Set task 1:
Answer these questions from the freelancing niche guide:
(a) Who decided to create the guide?
(b) What two factors does the guide say to consider when picking a niche?
(c) Which industry does the guide name as an example of an entire industry?
Set task 2: Continue the freelancing niche guide, picking up right after its final sentence.

Selection:
Choose-The-Right-Freelancing-Niche-Beginners-Guide

How To Pick A Freelancing Niche - Beginners Guide

If you're new to the freelancing world and don't know where to start, this is the guide you need to read to find out how to pick the right niche for you.

LOS ANGELES , CALIFORNIA, UNITED STATES, July 21, 2021 /EINPresswire.com/ -- Once you decide to enter the freelance world, you’ll hear this a lot - pick your niche! It’s everywhere - in the freelancing guides you’ll read, in the podcasts you’ll listen to, even in the random conversation you’ll have with fellow freelancers, you’ll hear this quote.

However, one question arises itself - how to choose your niche if you’re only a beginner at freelancing, don’t know where to start, and don’t have the slightest clue what you want to do?

Well, that’s why we’re here.

The editors at Brybe Marketplace decided to create this guide for all of you new freelancers out there and help you choose a freelance niche that fits your skills, lifestyle, and desires.

Let’s start by answering one simple question.

What’s A Niche?

Simply put, a niche is a particular part of the market that suits your needs and passion and helps you differentiate from your competition. A niche is not always an entire industry - like real estate, for example - it can be just a part of it, but a part where you can utilize your skills the most, enjoy your work and make quite the profit from it.

There are two factors to consider when picking out your niche: working experience and your USP (unique selling point). If you have experience in specific fields, it can give you the confidence to better sell and promote yourself and get the job done. So, when picking out your niche, you should focus on your past working experience. But, as experience is something that everyone will make over time, you should focus on building your Unique Selling Point, too - the thing that separates you from your competition. Find the uniqueness in your services or skills and present it in a way that’s both admirable and effective.

Data section:

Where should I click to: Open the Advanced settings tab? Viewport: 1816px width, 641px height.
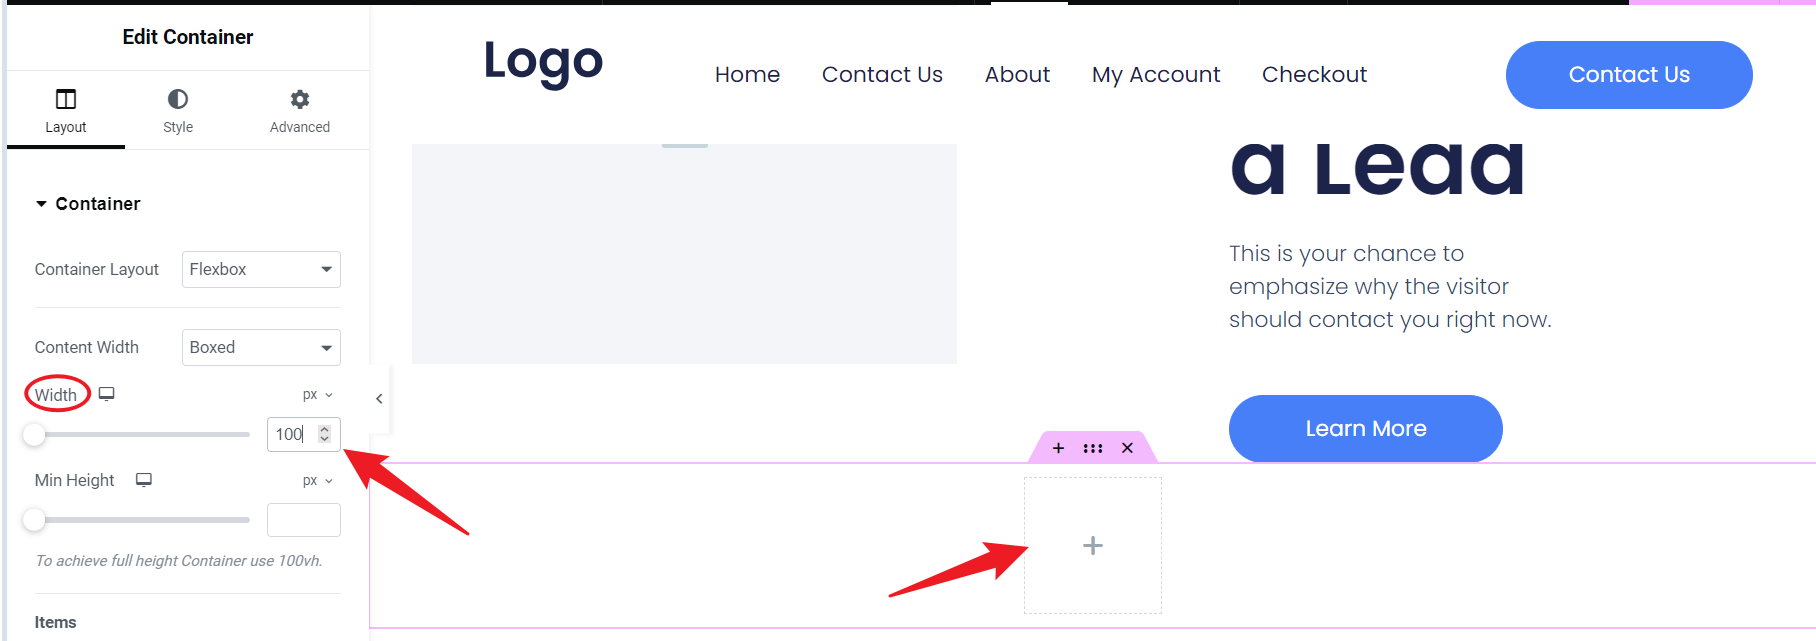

Right answer 1:
(a) The editors at Brybe Marketplace.
(b) Working experience and your USP (unique selling point).
(c) Real estate.

Right answer 2:
It may sound easy, but actually, the road to get here can be pretty bumpy. Plus, many freelancers, especially those who are new at this, think that narrowing down their skills will limit their options, and that’s the next point we need to clarify for you.

Why Do You Need To Niche Down Your Skills?
So, just for the sake of our arguments, picture this: you’re opening your web design and development company, and you need someone to build your website together with you. So, you start your search for a qualified copywriter. You run into two types of freelancers.

One of them is all like, “Sure, I can do that for you! I can create the content for any kind of website you like, no problem!” - too confident and not personalized at all. But the other one starts to ask questions about your services and your company - the type of web development services you offer, the type of clients you’re working with - basically getting to know your company’s mission, vision, and goals to be able to create a better ending product for you. This freelancer may even have experience writing website content for web design and development companies, and that’s a plus.

The moral of the story?

Freelancer #1 will take any job just to have something to work with. These types of freelancers are usually Jacks-of-all-trades but masters of none. Most of them are newbies looking to land a gig to get the ball rolling. They are not thinking about choosing a specific niche because they may still lack the confidence, experience, and skills to do that.

But freelancer #2 is a bit different. They know exactly what to do, which questions to ask to discover their client’s needs, etc. And, many of them are working in one niche only, which significantly increases their expertise.

Do you know who’s more likely to get picked by the client?

Of course, the second one. The chances of receiving a high-quality end product are more remarkable with the second freelancer because their work focuses only on one niche.

The bottom line is this one - when you try to niche down your skills, you show that you have the expertise to work in one particular niche, which increases your credibility. You’ll look more professional, and clients will instead pick you over anyone else. Also, you’ll be able to focus on perfecting your skills in one industry only, and with it, to offer an even better service for everyone. Plus, you can charge more money for your services because they’re narrowed down, and that gives you authority over your work.

Okay, now that you know why it’s essential to pick one niche, let’s break down the entire process of choosing the right freelancing niche for you.

Here’s how you can do it:

Research The Most Popular Freelancing Niches

Don’t know where to start?

Start with what everyone’s doing - the most popular freelancing niches! That doesn’t mean that you’ll automatically find yourself in any of those niches, but it can be a good start. Popular niches are such for a reason - either they’re fun, profitable, or people just love to work within them.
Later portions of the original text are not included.